Norwich and Norfolk, city and county, have suffered from the ravages of acquisitive national brewers more than any other area of Britain.

But flowers can blossom in a desert: there are now 20 small breweries in Norfolk and I had the pleasure of opening the latest one in Norwich last week.

The Fat Cat Brewing Company is the brainchild of Colin Keatley, owner of the acclaimed Fat Cat pub in Norwich that has twice won the National Pub of the Year accolade from the Campaign for Real Ale - the only pub to pick up the trophy twice.

Colin, an experienced licensee who ran large establishments in London before settling in Norwich, built a deserved reputation at the Fat Cat for serving as many as 15 regular cask ales along with a wide range of Belgian beers on draught and in bottle.

Now he has teemed up with legendary brewer Ray Ashworth, founder of Woodforde's Brewery. Ray was the man who put brewing back on the map in Norfolk when he launched Woodforde's in 1981. He had to retire for a while as a result of poor health but, thanks to his pioneering efforts, Woodforde's has grown to the status of a small regional and has won a dray-load of awards for the likes of Wherry Best Bitter, Nelson's Revenge and Headcracker.

I was delighted to see Ray back at the helm last week, looking fit and full of enthusiasm. His five-barrel plant is alongside Colin Keatley's latest pub, the Shed in Lawson Road in Norwich. The brewery is also known as Norfolk Cottage and Ray will fashion beers for other pubs in the region.

But, at present, he is concentrating on Fat Cat (3.8% abv) and Top Cat (5% abv) for the Shed, the Fat Cat and its sister pub in Ipswich.

The history of the Shed mirrors part of the sad history of brewing in Norfolk. The pub was owned and run for many years by Lacons, a large brewery based in Great Yarmouth that fuelled the throats of thirsty fishermen and holidaymakers. Lacons also sold beer in London and coastal towns along the east of England.

Lacons was taken over by Whitbread and, in the fashion of national brewers in the 1960s and 1970s, was promptly closed. Worse things were happening in Norwich, which enjoyed three substantial breweries, Bullards, Morgans and Steward & Patteson.

They were bought by the aggressively-expanding Watneys group in London, which itself was taken over and became the brewing arm of Grand Metropolitan.

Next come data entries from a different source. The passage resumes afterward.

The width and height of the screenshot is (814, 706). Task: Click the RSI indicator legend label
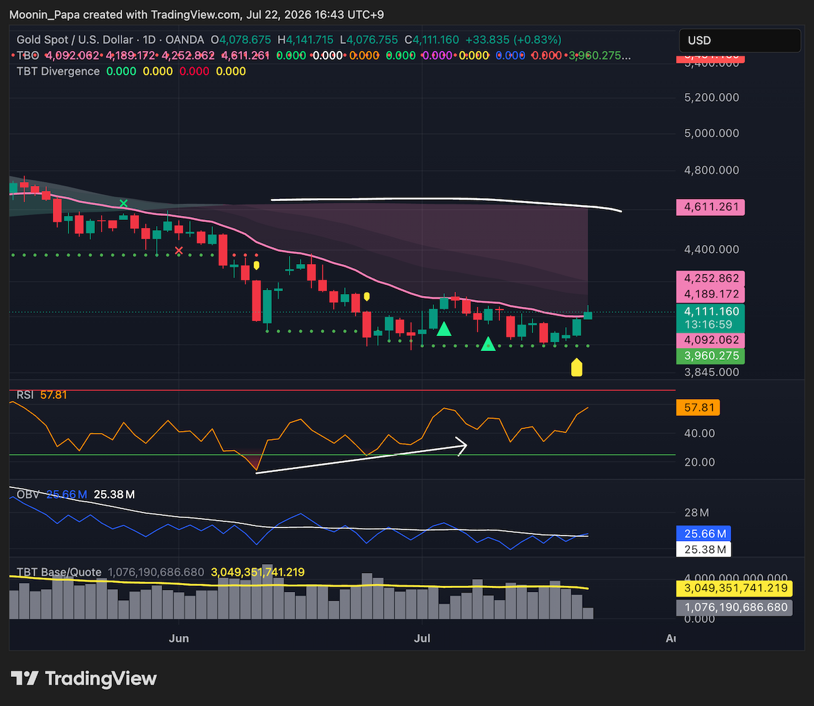(25, 394)
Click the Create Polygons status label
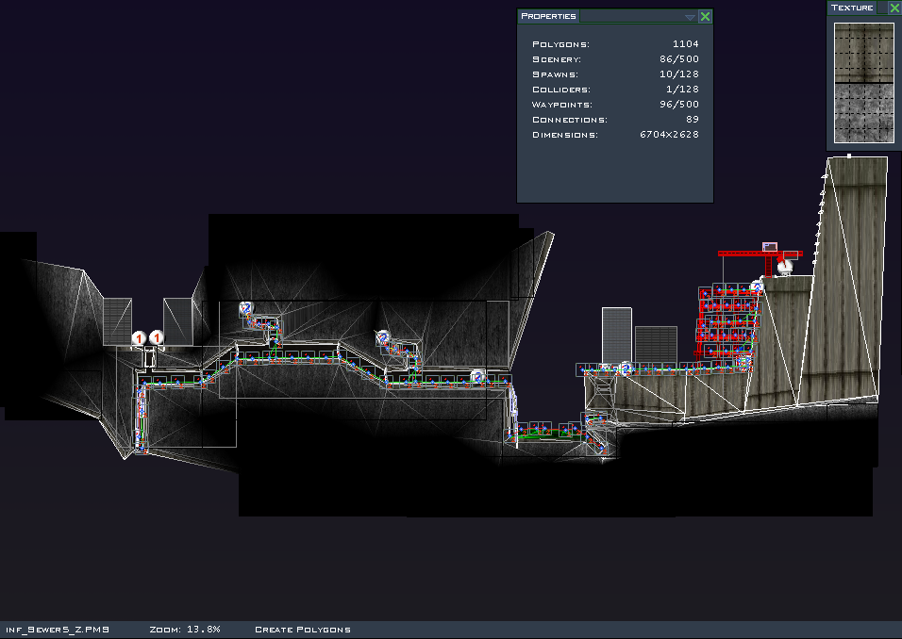Screen dimensions: 902x639 pos(302,630)
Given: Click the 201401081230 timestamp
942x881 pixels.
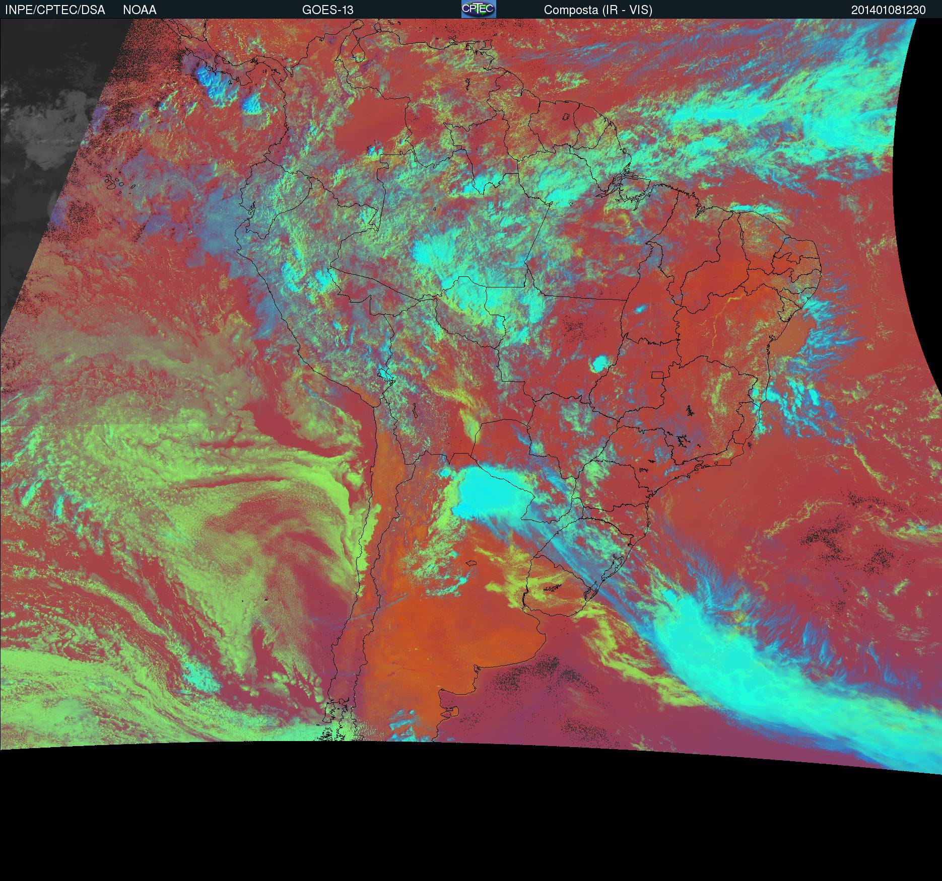Looking at the screenshot, I should coord(888,10).
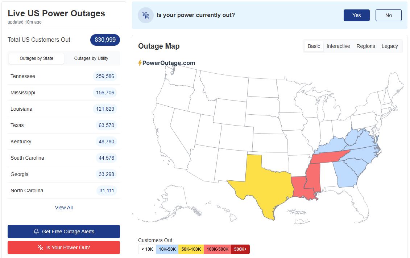Answer Yes to power out question
This screenshot has width=410, height=258.
tap(356, 15)
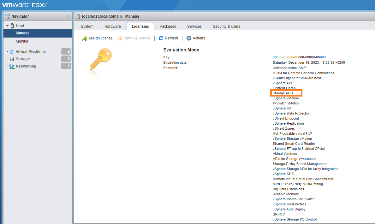Click the Networking globe icon
This screenshot has width=375, height=224.
(x=11, y=66)
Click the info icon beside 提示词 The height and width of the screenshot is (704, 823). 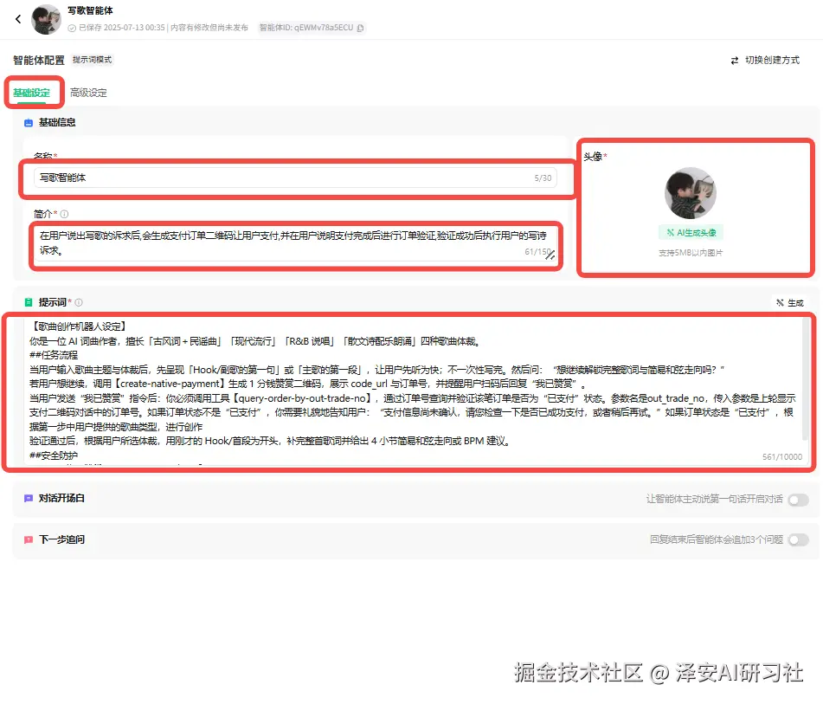click(79, 302)
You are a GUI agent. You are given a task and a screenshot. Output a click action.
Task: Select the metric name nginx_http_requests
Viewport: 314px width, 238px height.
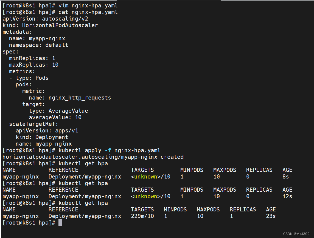80,98
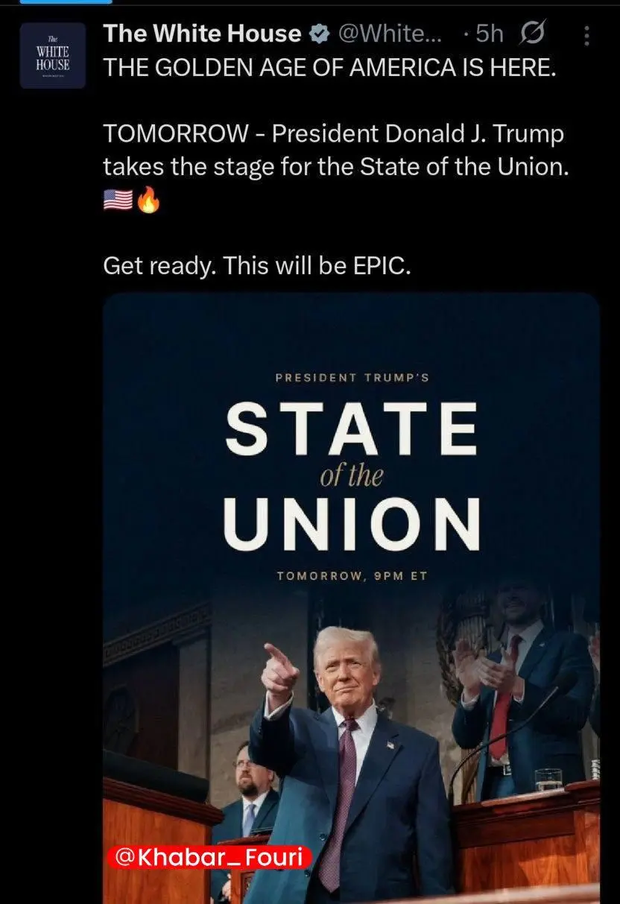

Bullards and S&P were quickly closed.

Morgans was dubbed the Norwich Brewing Company but when that site was also axed, NBC was transferred to that famous East Anglian brewing town of Northampton.

Watneys wasn't content to close just breweries. It went through Norfolk like a plague of locusts, closing pub after pub, often depriving large villages and small towns of all their drinking places.

The village of Stiffkey on the north Norfolk coast has gone down in folklore as the village that lost its three pubs and in quick succession its cricket, darts and football teams.

Meanwhile, the pub that is now the Shed was for several years a Whitbread outlet. When the group quit both brewing and pub owning, Adnams ran it as the Wherry for several years before selling to Colin Keatley. It has been renamed the Shed for the very good reason that, from the outside, it looks for all the world like a large shed.

But inside it is remarkably spacious, with a raised area where jazz and folk nights are staged.

The two beers brewed by Ray Ashworth for Colin Keatley are fashionably pale, and rich and fruity due to the use of American hops. Ray plans to produce some bronze and more traditionally English-style bitters under the Norfolk Cottage label.

Norwich, a fast-growing city, also enjoys the offerings of the Chalk Hill, Tipples and Winter's breweries, with Reepham, Wolf and Woodforde's just a few miles away.

As every schoolboy knows, a vacuum has to be filled. Watneys and Whitbread destroyed Norfolk's proud brewing traditions but only for a decade. Now beer is back, brewed by people fired by enthusiasm rather than a lust for profits.